Making love had barely scraped at the dents of the depth of unconscious damage Tim’s sexuality and choices in their marriage had done to her battered self-esteem, barely lit the darkness of her dad’s loving blindness. As his had been until now.

She wanted it all or he’d get

“Okay. No words. No promises. You want to be a Nighthawk?” he snapped, more furious with himself than with her. “Fine. You got it. And I won’t protect you any more than I would Songbird or Heidi, the two female operatives I’ve worked with. But it’s not going to be pretty—far from it—and the memories will be bloody ugly. They could take years to go away, if ever. Are you prepared for that? Do you have any idea what you’ll have to face?”

“Of course not. I’ve only ever lived in Breckerville.” Her chin lifted in bravado. “But I’ve seen current affairs shows, and I’ve been beaten up and kicked by a punk on ecstasy. I’ve lived through those nightmares. Does that count for anything?”

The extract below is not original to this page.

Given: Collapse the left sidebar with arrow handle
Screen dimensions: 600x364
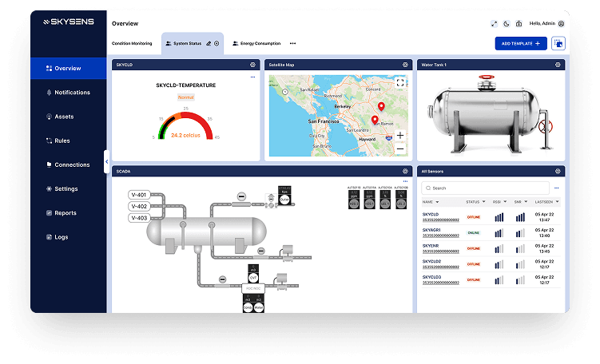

He laughed with less humor than he’d ever felt, thinking this had to be the strangest after-sex talk any man had been through. “Baby, I doubt anything in your life will count for what you’ll see out there. But just remember, you wanted this.”

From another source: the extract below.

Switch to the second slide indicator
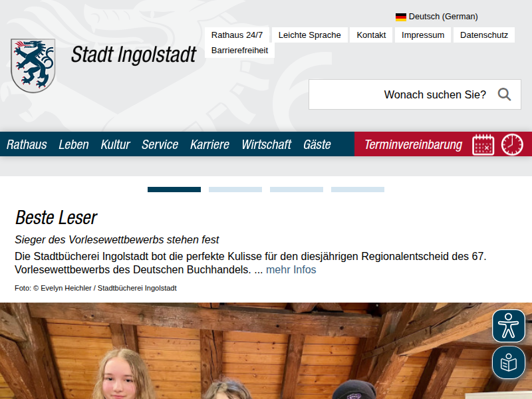Viewport: 532px width, 399px height. (x=235, y=190)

She shrugged. “No blame, is that it? I can handle that.”

“Not from what I’ve seen so far,” he shot back dryly, knowing he was blowing any chance of further loving tonight. But he was fighting for forever here, and he had to take the risk.

Her sudden gurgle of laughter took him by surprise. “You’re right. I don’t let go easily, do I? And as for blame—” she smiled at him, her eyes twinkling “—blame Tim again. He’s taken my crap ever since he left me. I guess he figures he deserves it.”

“For what? Staying faithful until he left? For telling you the truth about himself?” His eyes held hers. “Did you ever think how hard that must have been for Tim? To admit he asked you out, even married you, because he was in denial of his sexuality? To admit he wanted me instead of you? To say he’d been selfish enough to ruin our lives for years? To love you like he does but leave? You called it the marriage from hell, so why are you blaming him for what he did? Liss, he never left you. He’s still a big part of your life. What he did was set you free to find real happiness. Don’t you think it’s time you thanked him for that?”

All her pretty color drained; her eyes turned dark. “You don’t get it. You’ll never get it. I was always glad he left me. It was living with me at all I can’t forgive!”

“Who can’t you forgive for that?” he asked in soft meaning. “You seem fine with Tim. It’s me, isn’t it? You blame me for your marriage. I didn’t tell you I loved you when you needed it. I didn’t stop the wedding. I didn’t take you away from Breckerville and fly you into the sunset. He’d never have touched you at all if I’d asked you to the formal first. You think I should have known how you felt. I should have fought for you. That’s why you don’t want my love now. You think it’s too late.”

Her eyes darkened even more, like storm clouds at night—dark with fury and loss and devastation so complete it shattered his argument. “Yes.” She turned away, taking the sheet with her. “I can’t sleep with you tonight. I’ll be out with Hana.”